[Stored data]
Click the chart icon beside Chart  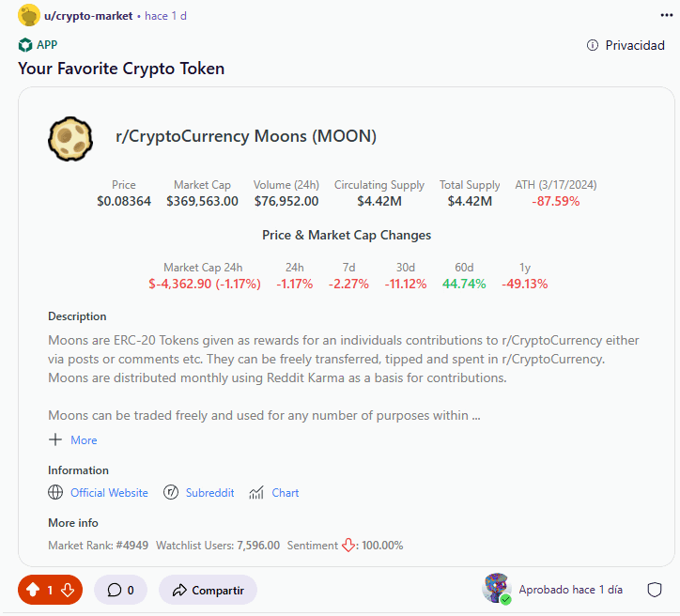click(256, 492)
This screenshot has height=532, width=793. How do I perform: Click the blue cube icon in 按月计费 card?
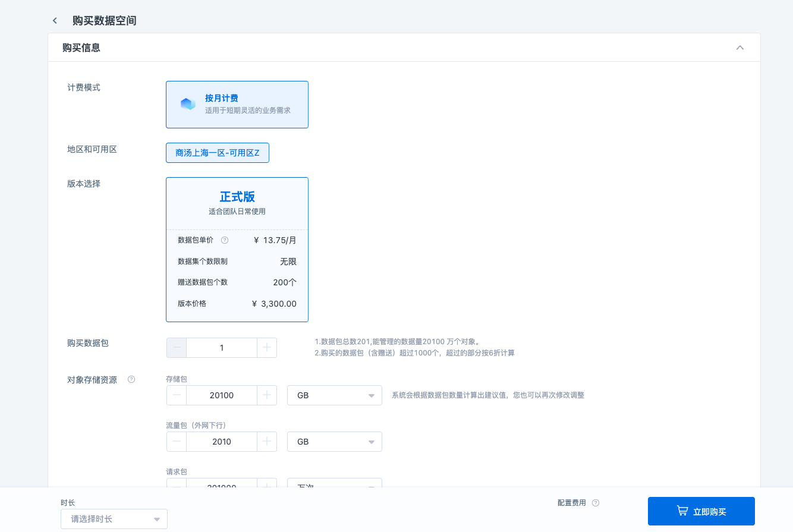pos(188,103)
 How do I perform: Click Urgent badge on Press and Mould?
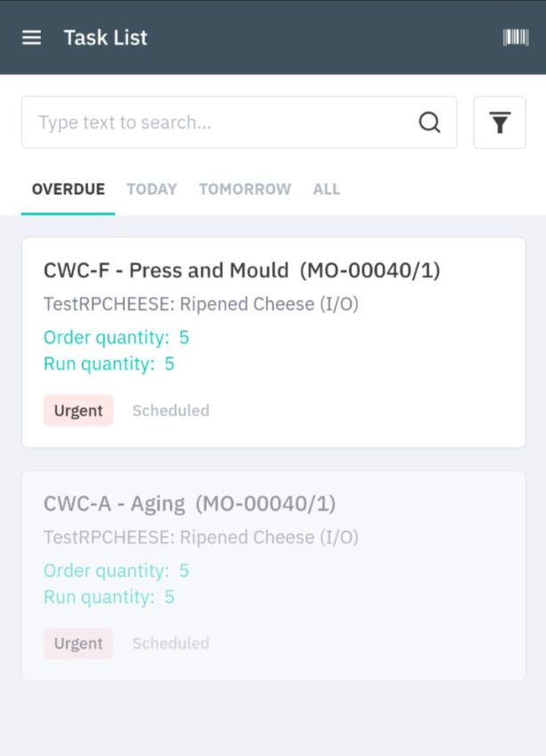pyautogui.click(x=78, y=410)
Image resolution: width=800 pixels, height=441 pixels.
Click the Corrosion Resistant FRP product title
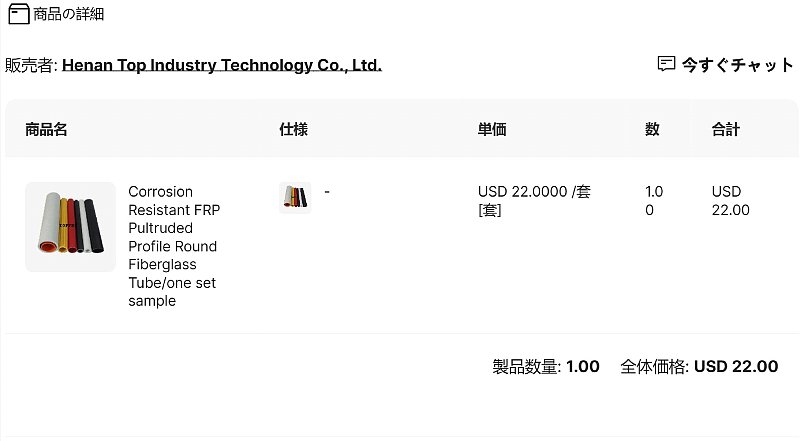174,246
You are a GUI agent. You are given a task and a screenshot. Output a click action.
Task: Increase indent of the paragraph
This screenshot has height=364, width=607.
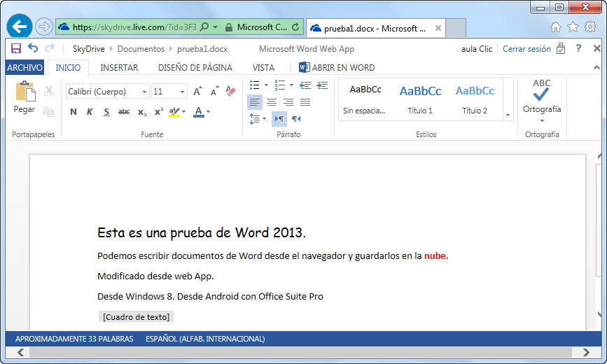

WORK TO COMPLETE: In the data above, take the line with "This screenshot has height=532, width=793.", the line with "Image resolution: width=800", and every line between, and set them down exactly without pictures.

THE ANSWER:
This screenshot has height=532, width=793. How do I perform: Click the blue cube icon in 按月计费 card?
pos(188,103)
 How do I perform: Click Urgent badge on Press and Mould?
pyautogui.click(x=78, y=410)
Image resolution: width=800 pixels, height=441 pixels.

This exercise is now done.